> _EXERCISE_
The lines to copy run from the one containing "This screenshot has width=513, height=166." to the very end of the records; give them exactly, and only them, without pictures.

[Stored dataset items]

+ + + +

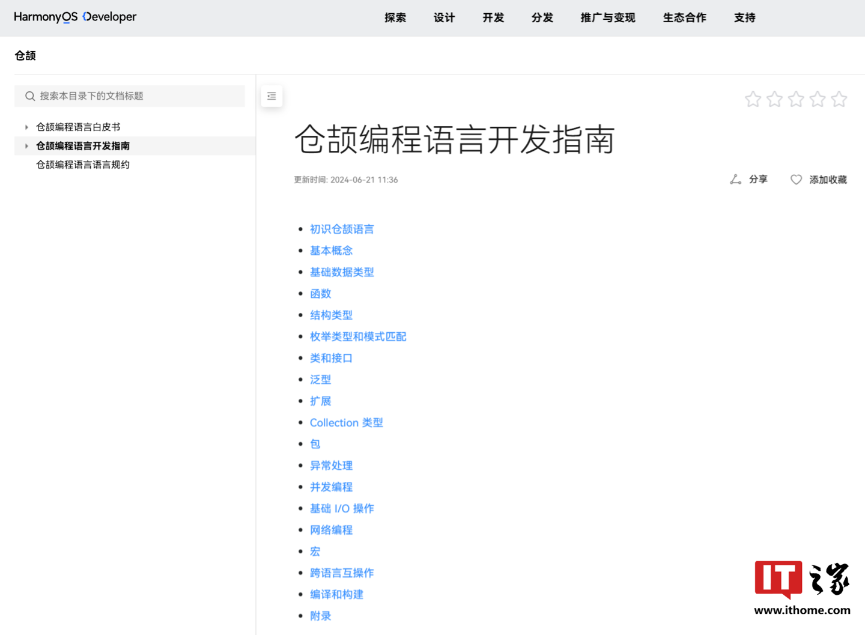Screen dimensions: 865x635
Task: Open the 开发 menu item
Action: coord(493,17)
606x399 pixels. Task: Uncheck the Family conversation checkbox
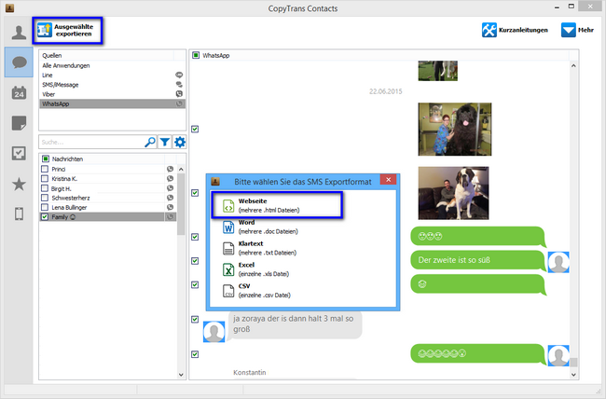point(45,216)

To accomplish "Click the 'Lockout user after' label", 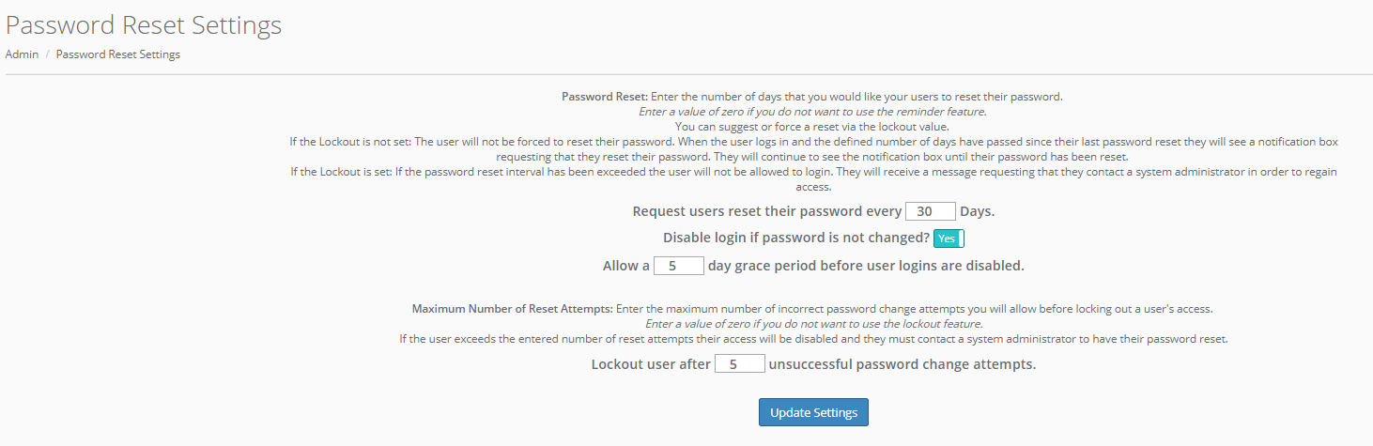I will pyautogui.click(x=651, y=364).
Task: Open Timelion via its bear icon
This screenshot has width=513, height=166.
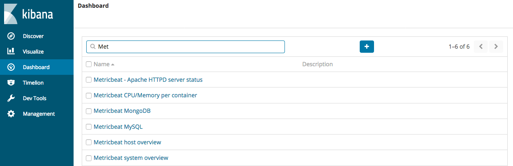Action: pyautogui.click(x=11, y=83)
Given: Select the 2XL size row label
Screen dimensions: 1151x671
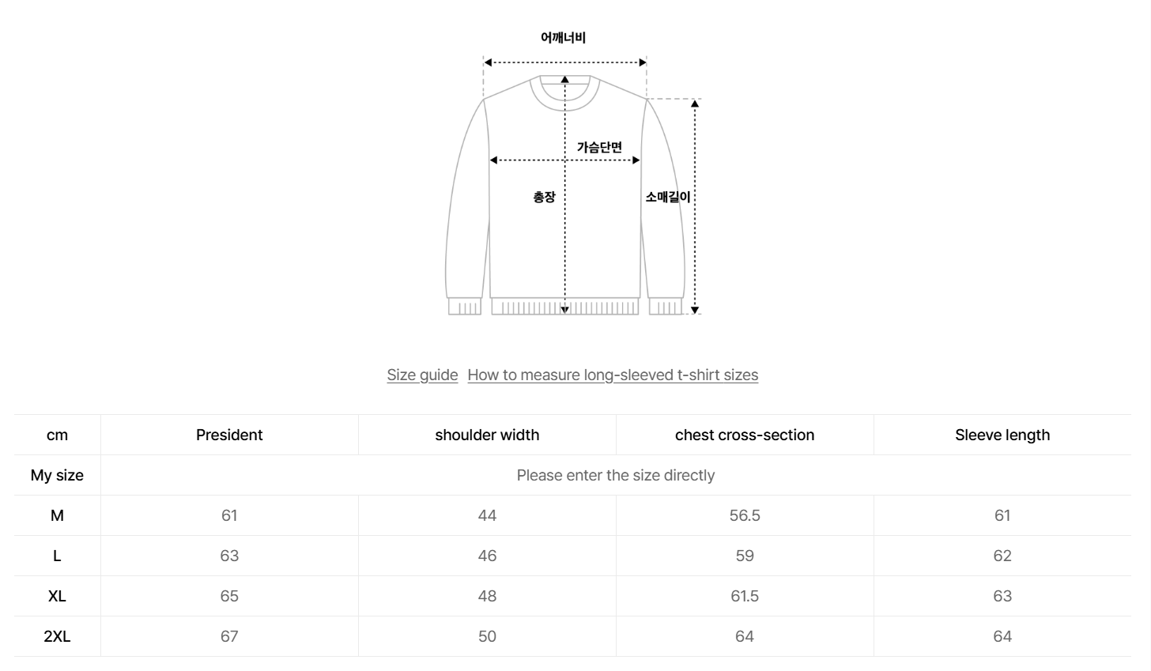Looking at the screenshot, I should tap(57, 636).
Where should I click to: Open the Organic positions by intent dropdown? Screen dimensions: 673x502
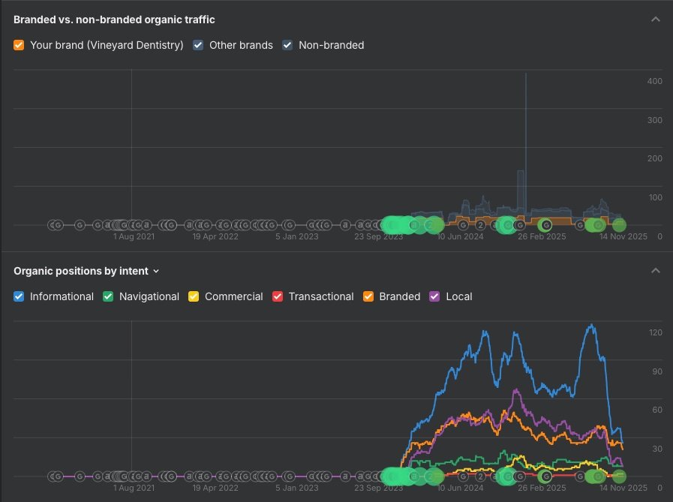pos(156,271)
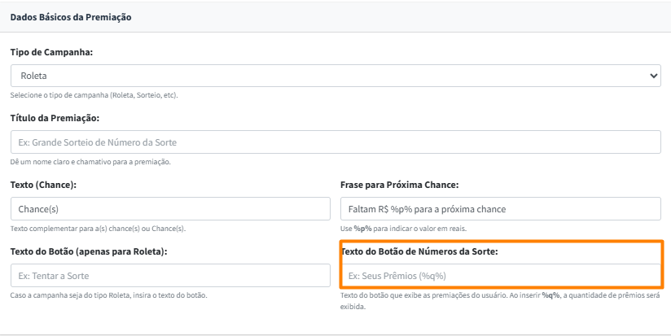The width and height of the screenshot is (671, 336).
Task: Click the 'Caso a campanha seja do tipo Roleta' hint
Action: 108,295
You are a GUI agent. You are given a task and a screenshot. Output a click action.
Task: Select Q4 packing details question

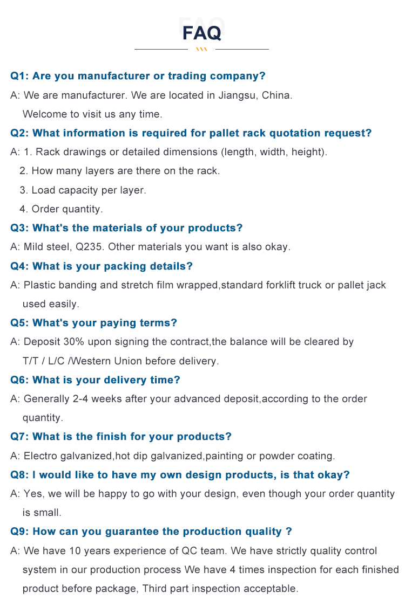102,266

+ + + +

> _FINISHED EXERCISE_
This screenshot has width=513, height=166.
Action: pyautogui.click(x=11, y=83)
Given: Select the 2XL size row label
Screen dimensions: 1151x671
Looking at the screenshot, I should tap(57, 636).
Where should I click to: Open the Organic positions by intent dropdown? Screen dimensions: 673x502
pos(156,271)
The width and height of the screenshot is (671, 336).
Task: Click the 'Caso a campanha seja do tipo Roleta' hint
Action: 108,295
You are a GUI agent. You are given a task and a screenshot. Output a click action.
Task: Select Q4 packing details question

102,266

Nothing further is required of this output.